▶ Records shown

- Opening Delimiter -

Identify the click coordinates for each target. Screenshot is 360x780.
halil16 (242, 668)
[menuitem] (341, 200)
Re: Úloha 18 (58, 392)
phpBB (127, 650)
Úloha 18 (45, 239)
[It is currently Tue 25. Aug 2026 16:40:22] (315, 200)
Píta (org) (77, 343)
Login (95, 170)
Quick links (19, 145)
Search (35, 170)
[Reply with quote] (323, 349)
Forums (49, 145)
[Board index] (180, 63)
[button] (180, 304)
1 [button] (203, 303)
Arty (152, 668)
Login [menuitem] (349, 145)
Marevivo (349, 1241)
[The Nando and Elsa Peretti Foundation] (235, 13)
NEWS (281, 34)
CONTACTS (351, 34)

- Closing Delimiter -

▶ What this task involves
Reproduce the records above exactly as they appear.

▶ Result of the task
Identify the click coordinates for each target. Screenshot is 360x780.
halil16 (242, 668)
[menuitem] (341, 200)
Re: Úloha 18 (58, 392)
phpBB (127, 650)
Úloha 18 (45, 239)
[It is currently Tue 25. Aug 2026 16:40:22] (315, 200)
Píta (org) (77, 343)
Login (95, 170)
Quick links (19, 145)
Search (35, 170)
[Reply with quote] (323, 349)
Forums (49, 145)
[Board index] (180, 63)
[button] (180, 304)
1 [button] (203, 303)
Arty (152, 668)
Login [menuitem] (349, 145)
Marevivo (349, 1241)
[The Nando and Elsa Peretti Foundation] (235, 13)
NEWS (281, 34)
CONTACTS (351, 34)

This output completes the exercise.